Monday, January 10, 2011

Alfred E Kahn: a visionary market advocate and not a conservative

Last December, at his home in Ithaca, New York, Alfred E Kahn died at 93. He was one of the most important economic policy reformers since the New Deal democrats went to Washington in the 1930s. Since his passing, his accomplishments have been widely noted, especially his leadership in deregulating American Airlines. The New York Times published one such positive summary.
“Mr. Kahn, a leading regulatory scholar who wielded his influence in both government and academia, helped spur a broad movement beginning in the mid-1970s toward freer markets in rail and automotive transportation, telecommunications, utilities and the securities markets. Before deregulation, the airlines were tightly controlled by the Civil Aeronautics Board, which approved routes and set fares that guaranteed airlines a 12 percent return on flights that were 55 percent full.

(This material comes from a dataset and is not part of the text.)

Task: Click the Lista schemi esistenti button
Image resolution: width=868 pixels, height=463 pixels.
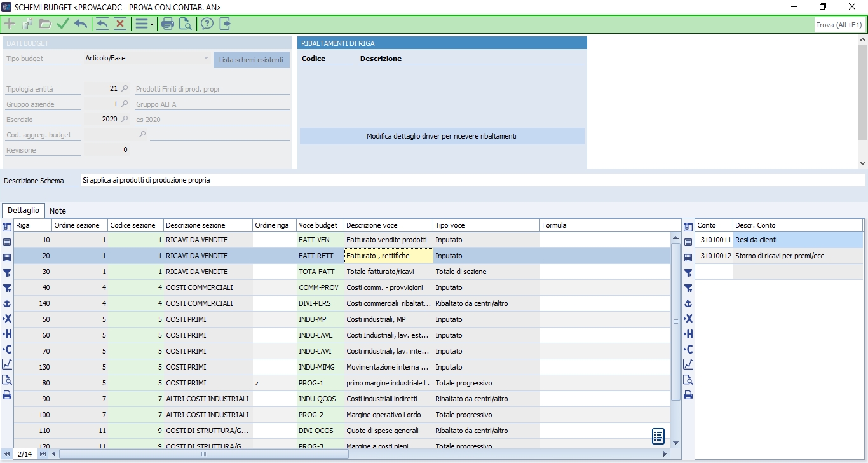Action: pos(251,60)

The changes Mr. Kahn orchestrated resulted in increased competition, lower fares and the rise of low-cost carriers like JetBlue and Southwest. But they also created severe financial problems for the industry, leading to bankruptcies and mergers.

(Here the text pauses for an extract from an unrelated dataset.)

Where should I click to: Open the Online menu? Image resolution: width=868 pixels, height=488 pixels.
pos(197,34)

‘I have to concede that the competition that deregulation brought certainly was terribly, terribly hard on the airlines and their unions, who had heretofore enjoyed the benefits of protection from competition under regulation,’ Mr. Kahn said decades later.”
His public career and public accomplishments cast an ironic light on contemporary American politics and the divisive clichés of our time.

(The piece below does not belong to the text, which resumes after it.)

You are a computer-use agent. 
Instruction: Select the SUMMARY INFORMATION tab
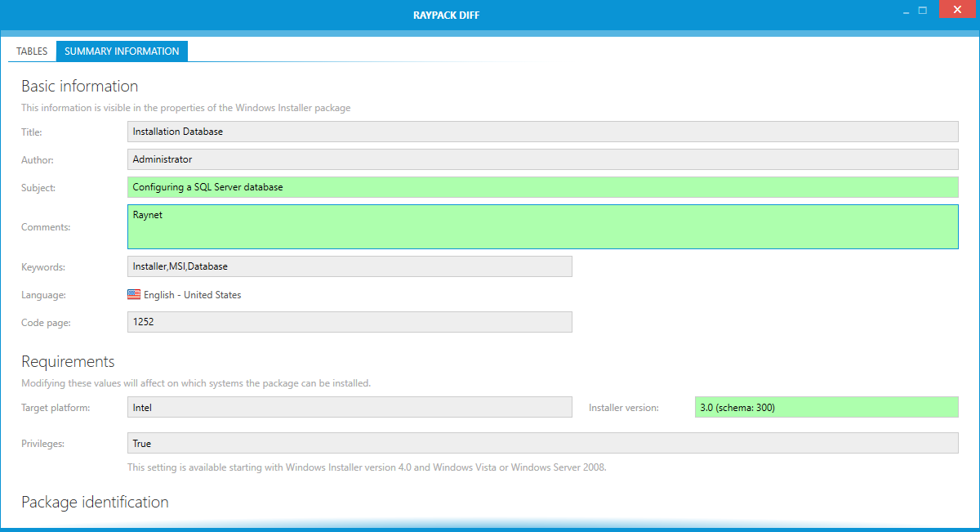coord(122,51)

The so-called “Reagan revolution,” the “neo-con” think tanks, and the “Washington consensus” that championed market-based economic reforms over most of the last three decades actually followed Alfred Kahn’s leadership. They didn’t add much intellectually; they tried to flesh out his vision. And, all the while, he was a liberal.
Alfred Kahn and President Carter weren’t bullied into radical regulatory reform by Republican intellectuals or vested interests. They didn’t have to “triangulate” with backlash conservatives.
Khan’s critique of the aging New Deal vision of government was more positive than President Clinton’s later concession that, yes, government can get too big. If Kahn was in Washington today, he would likely be called an economist with bipartisan tendencies. However, he was far more ambitious than that. He was motivated by a set of liberal market values that don’t merely stand between the extremes of left and right.
The liberal vision that once largely thrived at the center of US politics —that wherever possible governments should protect and nurture competition and rely on consumer choice to drive efficiency and innovation—was shouldered out by the catastrophes of the 1930s and the Cold War. However, by the 1970s, the federal government’s take-charge response to economic developments had become too reflexive and too often a generator of privilege rather than national progress. A liberal response to the unnecessary excesses of the interventionist state (that liberals had built) was awkward but inevitable.
The restoration of traditional liberalism (or what’s now called neo-liberalism) by reform Democrats, of course, was quickly interrupted by the election of Ronald Reagan in 1980. Nevertheless, Reagan didn’t change course. He made it look easier.
The free market bias of Alfred Kahn and the neo-liberals is intact; its agenda in energy, transportation, agriculture, trade, and education is unfinished and still controversial.
Those who insist on seeing history as one story after another like to identify “eras” with one dominant idea. From 1980 to the financial collapse of 2008, the free market ideologues were said to be in charge. And now they’re out. Well, nothing original started or was settled with Reagan—and it’s very unlikely that Alfred Kahn would say that for the last three decades markets consistently beat entrenched interests and those who still think only government can be trusted to deliver.
Instead of demonizing deregulation as a right-wing conspiracy, Democrats and Liberals elsewhere would be more useful and credible if they took up its essential liberal rationale.